Directions:
Reproduce the entries from their first line up to and including the line with "[Instagram] (56, 950)". Leave out everything after it.

Task data:
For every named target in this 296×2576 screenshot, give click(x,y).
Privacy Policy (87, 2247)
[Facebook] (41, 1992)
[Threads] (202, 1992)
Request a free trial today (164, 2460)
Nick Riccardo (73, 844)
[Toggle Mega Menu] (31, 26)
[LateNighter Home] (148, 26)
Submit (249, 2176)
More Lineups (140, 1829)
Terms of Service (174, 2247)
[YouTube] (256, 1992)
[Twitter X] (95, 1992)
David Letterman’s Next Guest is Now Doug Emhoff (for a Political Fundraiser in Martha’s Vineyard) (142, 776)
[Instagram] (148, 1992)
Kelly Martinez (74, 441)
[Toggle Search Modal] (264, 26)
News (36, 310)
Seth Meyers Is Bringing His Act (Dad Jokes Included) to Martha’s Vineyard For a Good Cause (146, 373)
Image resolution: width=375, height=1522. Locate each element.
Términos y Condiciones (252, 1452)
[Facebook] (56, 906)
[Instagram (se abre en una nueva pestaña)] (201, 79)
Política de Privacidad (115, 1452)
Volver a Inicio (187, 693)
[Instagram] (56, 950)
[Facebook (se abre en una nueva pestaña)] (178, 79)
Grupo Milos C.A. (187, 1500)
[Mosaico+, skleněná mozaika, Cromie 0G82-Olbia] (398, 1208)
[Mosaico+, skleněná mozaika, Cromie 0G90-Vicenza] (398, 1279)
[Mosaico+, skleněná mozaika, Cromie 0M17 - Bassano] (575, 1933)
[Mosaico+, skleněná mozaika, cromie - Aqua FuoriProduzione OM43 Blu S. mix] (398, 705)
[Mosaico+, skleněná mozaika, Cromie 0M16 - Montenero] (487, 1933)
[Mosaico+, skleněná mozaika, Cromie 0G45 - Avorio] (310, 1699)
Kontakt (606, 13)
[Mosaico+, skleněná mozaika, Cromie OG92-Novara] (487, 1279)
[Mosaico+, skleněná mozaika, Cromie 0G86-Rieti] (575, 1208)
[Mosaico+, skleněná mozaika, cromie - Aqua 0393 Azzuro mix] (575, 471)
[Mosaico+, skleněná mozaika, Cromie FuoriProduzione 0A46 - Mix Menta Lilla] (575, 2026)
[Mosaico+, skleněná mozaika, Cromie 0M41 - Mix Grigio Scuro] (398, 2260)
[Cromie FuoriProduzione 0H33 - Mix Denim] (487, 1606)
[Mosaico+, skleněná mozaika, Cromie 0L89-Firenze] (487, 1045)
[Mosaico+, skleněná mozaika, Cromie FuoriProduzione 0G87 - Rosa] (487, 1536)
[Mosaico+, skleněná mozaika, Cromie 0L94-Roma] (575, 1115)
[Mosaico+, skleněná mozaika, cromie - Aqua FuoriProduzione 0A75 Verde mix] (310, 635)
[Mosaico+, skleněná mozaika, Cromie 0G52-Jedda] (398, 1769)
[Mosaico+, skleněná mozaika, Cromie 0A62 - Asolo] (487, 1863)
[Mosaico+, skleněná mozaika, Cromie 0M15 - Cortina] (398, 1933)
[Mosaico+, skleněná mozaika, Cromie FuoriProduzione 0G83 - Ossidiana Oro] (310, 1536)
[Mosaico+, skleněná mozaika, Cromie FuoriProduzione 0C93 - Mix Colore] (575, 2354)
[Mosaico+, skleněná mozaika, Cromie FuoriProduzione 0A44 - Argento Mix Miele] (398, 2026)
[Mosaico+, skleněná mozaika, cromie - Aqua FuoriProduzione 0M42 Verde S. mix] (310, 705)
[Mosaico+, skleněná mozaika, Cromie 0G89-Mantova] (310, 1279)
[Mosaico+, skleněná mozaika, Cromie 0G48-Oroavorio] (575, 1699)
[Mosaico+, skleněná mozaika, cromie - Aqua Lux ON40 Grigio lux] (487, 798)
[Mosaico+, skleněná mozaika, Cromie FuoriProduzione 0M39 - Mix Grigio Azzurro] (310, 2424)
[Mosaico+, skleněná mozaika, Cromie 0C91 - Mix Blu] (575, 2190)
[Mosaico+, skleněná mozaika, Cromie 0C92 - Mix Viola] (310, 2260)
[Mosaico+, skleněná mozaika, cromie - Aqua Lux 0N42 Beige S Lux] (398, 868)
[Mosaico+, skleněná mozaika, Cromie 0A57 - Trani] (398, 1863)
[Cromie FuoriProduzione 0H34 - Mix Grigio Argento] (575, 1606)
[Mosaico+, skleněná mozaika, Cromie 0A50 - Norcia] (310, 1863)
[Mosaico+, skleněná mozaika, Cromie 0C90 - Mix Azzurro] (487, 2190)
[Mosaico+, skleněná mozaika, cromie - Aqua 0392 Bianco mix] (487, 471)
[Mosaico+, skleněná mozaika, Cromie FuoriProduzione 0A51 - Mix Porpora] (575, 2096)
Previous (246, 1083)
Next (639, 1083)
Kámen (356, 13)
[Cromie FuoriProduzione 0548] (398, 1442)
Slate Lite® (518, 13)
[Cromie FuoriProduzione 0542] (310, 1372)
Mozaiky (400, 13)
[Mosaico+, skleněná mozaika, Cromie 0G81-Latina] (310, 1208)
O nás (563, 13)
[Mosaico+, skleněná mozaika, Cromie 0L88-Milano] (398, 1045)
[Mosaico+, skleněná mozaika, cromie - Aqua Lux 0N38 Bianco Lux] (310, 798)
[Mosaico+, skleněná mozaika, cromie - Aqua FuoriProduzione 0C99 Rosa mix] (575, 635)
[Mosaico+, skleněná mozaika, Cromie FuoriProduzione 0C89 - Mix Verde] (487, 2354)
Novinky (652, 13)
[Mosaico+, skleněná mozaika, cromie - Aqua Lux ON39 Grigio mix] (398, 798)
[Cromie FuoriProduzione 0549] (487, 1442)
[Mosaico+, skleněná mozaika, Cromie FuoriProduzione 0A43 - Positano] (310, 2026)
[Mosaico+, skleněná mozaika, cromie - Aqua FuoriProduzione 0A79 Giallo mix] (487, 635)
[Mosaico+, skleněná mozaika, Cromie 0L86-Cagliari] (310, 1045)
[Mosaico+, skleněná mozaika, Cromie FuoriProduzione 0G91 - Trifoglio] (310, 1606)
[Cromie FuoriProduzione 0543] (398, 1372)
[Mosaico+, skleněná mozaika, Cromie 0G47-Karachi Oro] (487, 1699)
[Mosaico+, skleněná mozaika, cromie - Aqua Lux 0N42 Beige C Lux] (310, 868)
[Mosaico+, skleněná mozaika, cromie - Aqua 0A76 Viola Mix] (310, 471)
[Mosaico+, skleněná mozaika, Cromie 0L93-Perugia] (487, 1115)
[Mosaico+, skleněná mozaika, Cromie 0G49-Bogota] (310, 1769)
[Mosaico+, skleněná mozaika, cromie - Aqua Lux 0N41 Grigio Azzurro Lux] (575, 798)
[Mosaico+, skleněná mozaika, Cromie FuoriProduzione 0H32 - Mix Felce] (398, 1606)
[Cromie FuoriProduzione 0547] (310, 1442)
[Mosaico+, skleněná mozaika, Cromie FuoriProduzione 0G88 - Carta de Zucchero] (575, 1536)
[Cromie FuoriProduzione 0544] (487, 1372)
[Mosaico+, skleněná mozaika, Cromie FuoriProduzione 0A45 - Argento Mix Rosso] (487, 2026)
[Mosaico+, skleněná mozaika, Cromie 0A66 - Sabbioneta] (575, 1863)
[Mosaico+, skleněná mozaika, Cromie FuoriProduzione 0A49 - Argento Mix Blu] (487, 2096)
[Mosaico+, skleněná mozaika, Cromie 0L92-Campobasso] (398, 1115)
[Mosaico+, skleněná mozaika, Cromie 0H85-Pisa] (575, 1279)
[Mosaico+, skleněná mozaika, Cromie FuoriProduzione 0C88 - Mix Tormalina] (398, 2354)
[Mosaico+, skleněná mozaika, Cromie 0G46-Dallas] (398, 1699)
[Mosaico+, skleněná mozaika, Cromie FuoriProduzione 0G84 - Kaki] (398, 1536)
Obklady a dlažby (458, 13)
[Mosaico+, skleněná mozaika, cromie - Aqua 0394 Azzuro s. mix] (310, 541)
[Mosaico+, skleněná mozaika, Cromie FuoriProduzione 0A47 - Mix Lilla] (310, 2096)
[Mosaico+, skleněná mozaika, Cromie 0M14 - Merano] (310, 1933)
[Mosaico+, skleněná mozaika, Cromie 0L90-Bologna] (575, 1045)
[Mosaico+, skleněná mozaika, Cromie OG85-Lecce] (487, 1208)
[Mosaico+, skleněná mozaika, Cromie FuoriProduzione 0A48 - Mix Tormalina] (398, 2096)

Exercise output:
For every named target in this 296×2576 screenshot, give click(x,y).
Privacy Policy (87, 2247)
[Facebook] (41, 1992)
[Threads] (202, 1992)
Request a free trial today (164, 2460)
Nick Riccardo (73, 844)
[Toggle Mega Menu] (31, 26)
[LateNighter Home] (148, 26)
Submit (249, 2176)
More Lineups (140, 1829)
Terms of Service (174, 2247)
[YouTube] (256, 1992)
[Twitter X] (95, 1992)
David Letterman’s Next Guest is Now Doug Emhoff (for a Political Fundraiser in Martha’s Vineyard) (142, 776)
[Instagram] (148, 1992)
Kelly Martinez (74, 441)
[Toggle Search Modal] (264, 26)
News (36, 310)
Seth Meyers Is Bringing His Act (Dad Jokes Included) to Martha’s Vineyard For a Good Cause (146, 373)
Image resolution: width=375, height=1522. Locate each element.
Términos y Condiciones (252, 1452)
[Facebook] (56, 906)
[Instagram (se abre en una nueva pestaña)] (201, 79)
Política de Privacidad (115, 1452)
Volver a Inicio (187, 693)
[Instagram] (56, 950)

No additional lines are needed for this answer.